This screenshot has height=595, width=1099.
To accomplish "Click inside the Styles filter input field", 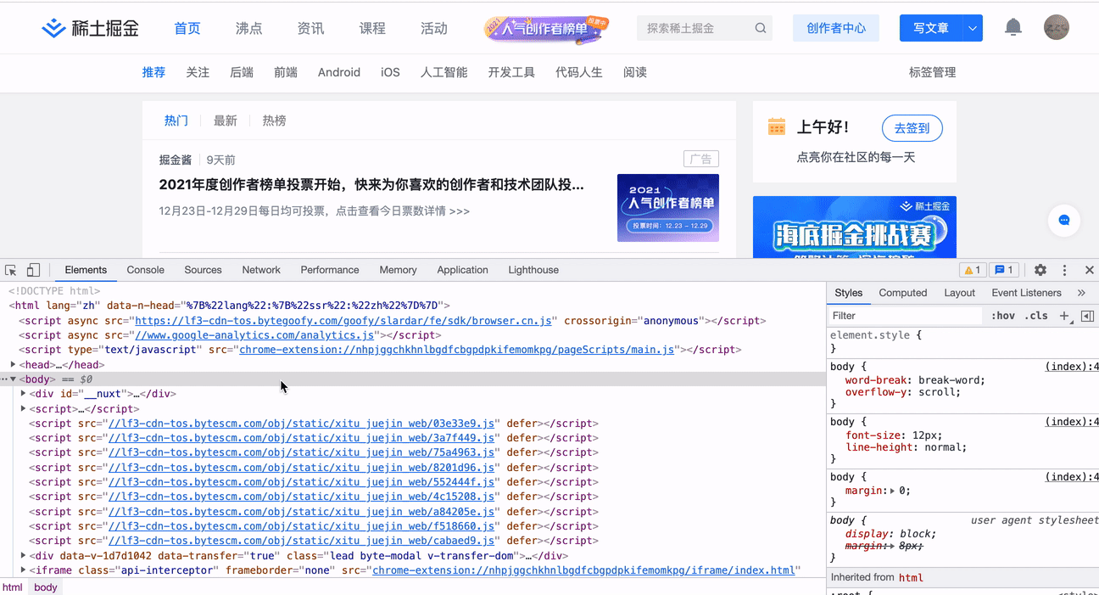I will click(899, 315).
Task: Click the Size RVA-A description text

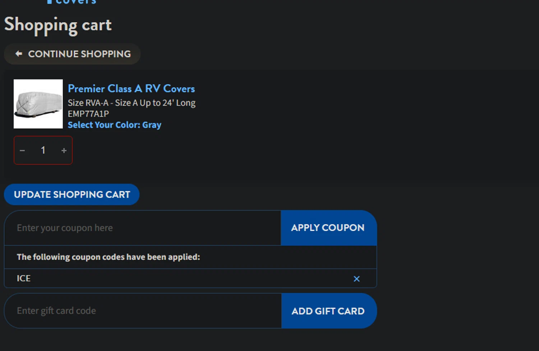Action: pyautogui.click(x=132, y=103)
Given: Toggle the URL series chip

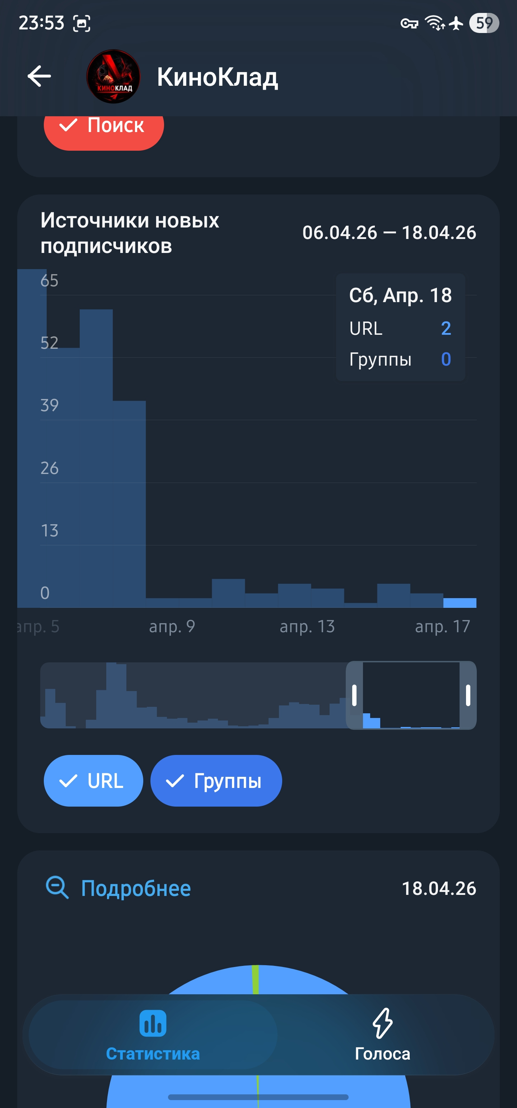Looking at the screenshot, I should pyautogui.click(x=93, y=781).
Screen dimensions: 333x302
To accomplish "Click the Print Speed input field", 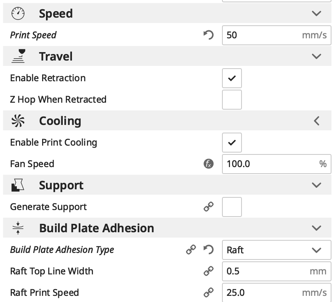I will [262, 35].
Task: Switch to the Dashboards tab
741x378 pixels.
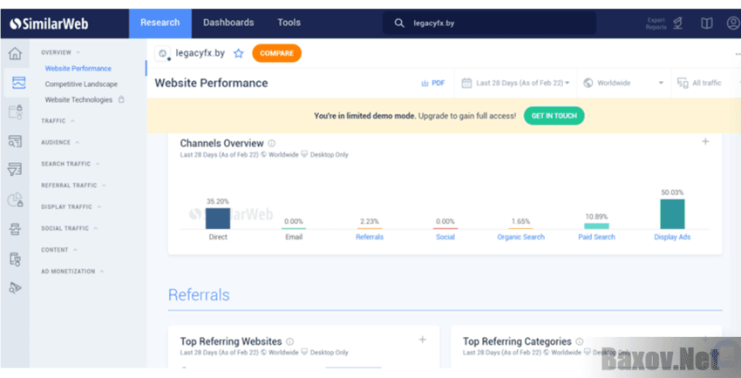Action: [228, 23]
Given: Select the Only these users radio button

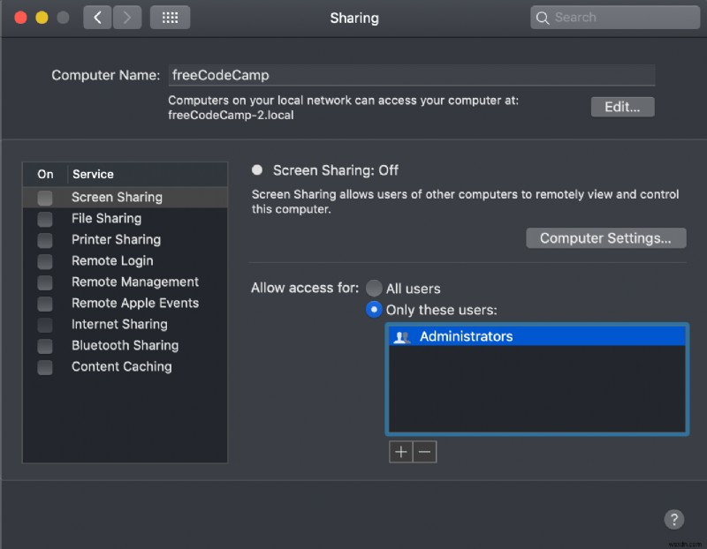Looking at the screenshot, I should tap(375, 309).
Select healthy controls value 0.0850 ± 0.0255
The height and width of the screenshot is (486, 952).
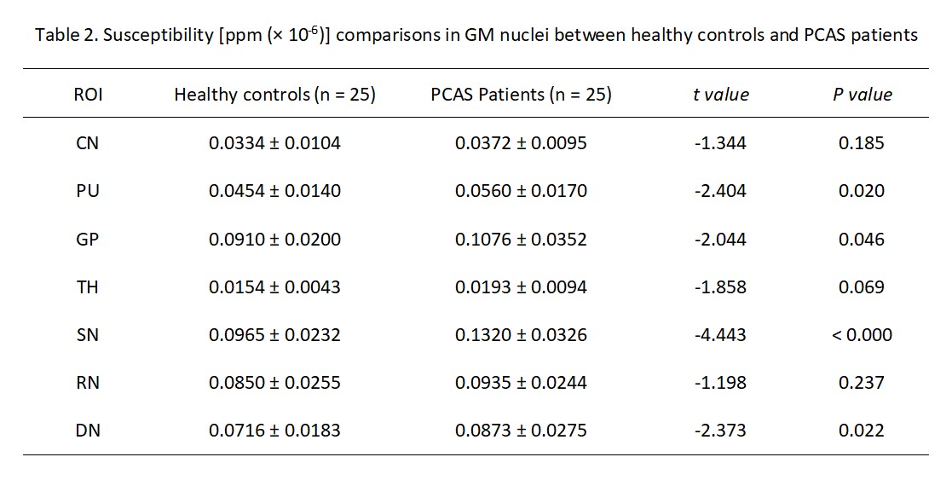click(274, 383)
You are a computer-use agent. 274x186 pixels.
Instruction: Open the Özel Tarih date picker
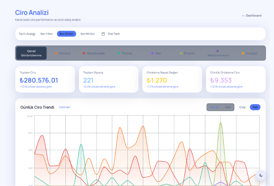[114, 34]

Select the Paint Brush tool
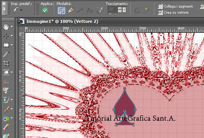[6, 109]
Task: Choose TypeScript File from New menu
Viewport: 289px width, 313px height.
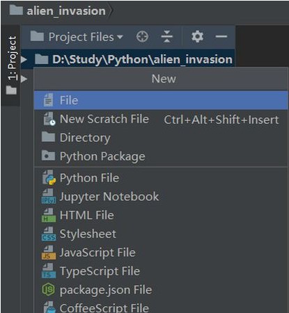Action: click(161, 271)
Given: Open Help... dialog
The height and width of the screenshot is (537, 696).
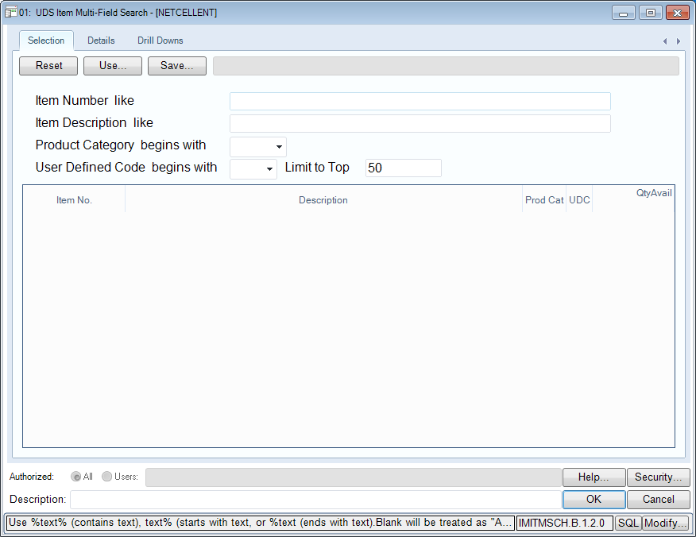Looking at the screenshot, I should click(x=594, y=477).
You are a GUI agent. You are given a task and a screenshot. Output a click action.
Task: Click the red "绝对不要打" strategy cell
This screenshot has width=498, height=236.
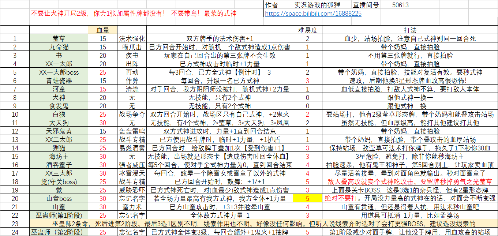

....

> **What is expected**:
Every line from the one that holds "Task: Click the red" to the last line of the records above goes into the answer, exactly as written; nothing else does, and no picture does either.

> **Exercise answer**:
Task: Click the red "绝对不要打" strategy cell
This screenshot has width=498, height=236.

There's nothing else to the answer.